BEGIN Data for processing
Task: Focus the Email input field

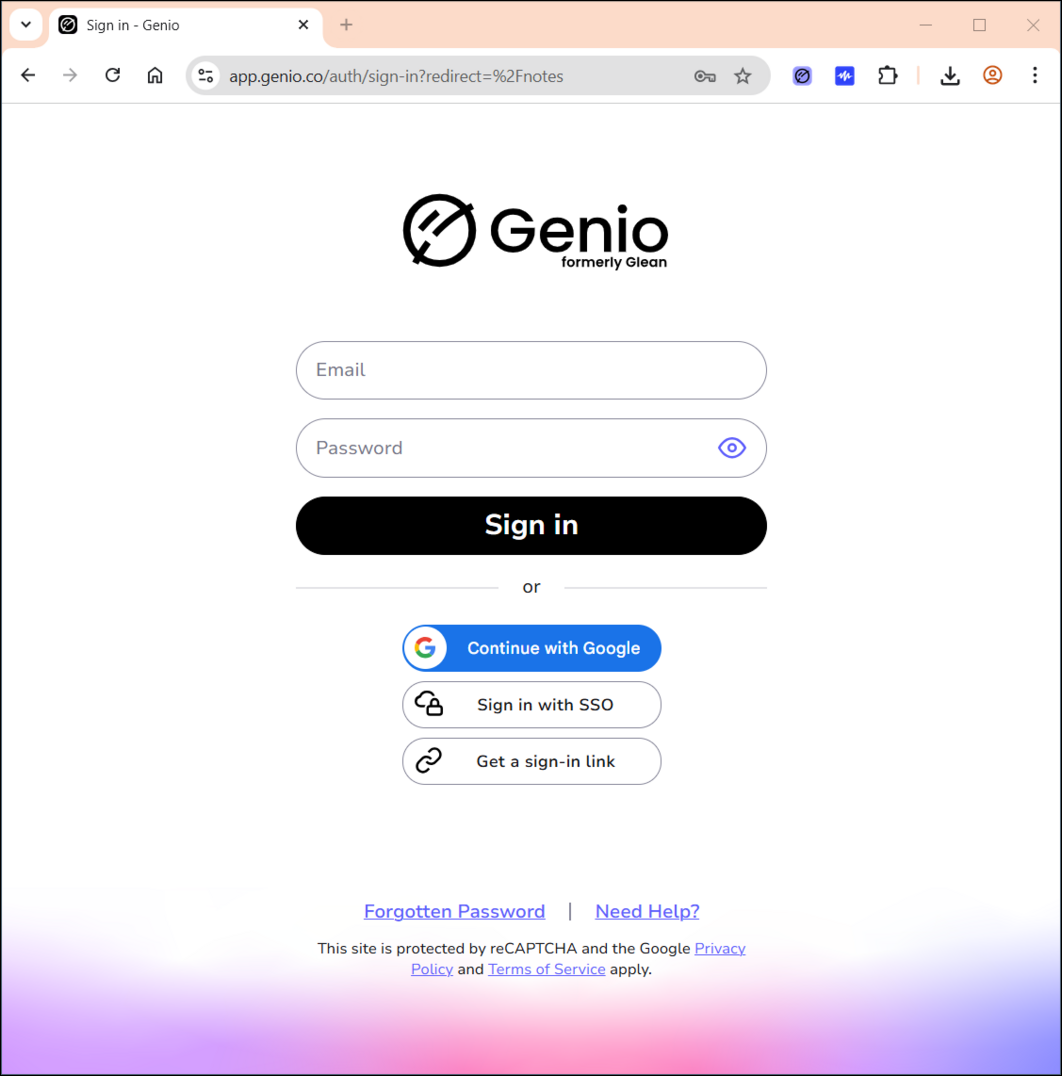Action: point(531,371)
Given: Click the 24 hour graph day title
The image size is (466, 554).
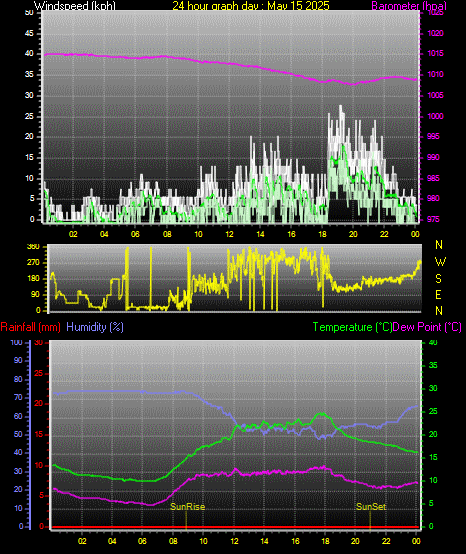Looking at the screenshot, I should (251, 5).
END Data for processing
=== Brief ===
Everything in the entries above must be output again exactly, except the pictures.

=== Answer to this exercise ===
Task: Focus the Email input field

Action: point(531,371)
Given: Click the 24 hour graph day title
The image size is (466, 554).
Looking at the screenshot, I should (251, 5).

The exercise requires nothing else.